El capitán se encogió de hombros. —Para lo que va a durar.
—¿Qué sabe usted? —preguntó Bernal y detuvo el pañuelo sobre los labios, de manera que las palabras salieron sofocadas.
—Nos van a tronar a todos. Pero no dicen a qué horas. No habíamos de morirnos de catarro.
—¿No hay esperanzas de que lleguen los nuestros antes?
Ahora fue el capitán el que se detuvo —había estado girando, observando el techo, las paredes, la ventanilla embarrotada, el suelo de polvo: la búsqueda instintiva del boquete por donde huir— y miró a un nuevo enemigo: el delator plantado en la celda.

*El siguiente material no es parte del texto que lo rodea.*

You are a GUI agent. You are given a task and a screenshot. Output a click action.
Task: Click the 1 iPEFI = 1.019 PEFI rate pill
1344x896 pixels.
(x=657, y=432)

Preguntó: — ¿Qué no hay agua?
—Se la bebió el yaqui.
El indio gimió. Él se acercó al rostro cobrizo recargado contra la cabecera de piedra de esa banca desnuda que servía de cama y asiento. Su mejilla se detuvo junto a la de Tobías y por primera vez, con una fuerza que lo obligó a retirarse, sintió la presencia de ese rostro que nunca había sido más que una plasta oscura, parte de la tropa, más reconocible en la integridad nerviosa y rápida de su cuerpo guerrero que en esta serenidad, este dolor. Tobías tenía un rostro; él lo vio. Centenares de rayas blancas —rayas de risa y enojo y ojos guiñados contra el sol— recorrían las esquinas del párpado y cuadriculaban los anchos pómulos. Los labios gruesos y prominentes sonreían con dulzura y en los ojos pardos, angostos, había algo semejante a un pozo de luz turbia, encantada, dispuesta.
—Verdad que has llegado —dijo Tobías en su lengua, aprendida por el capitán en el trato diario con las tropas de la sierra sinaloense.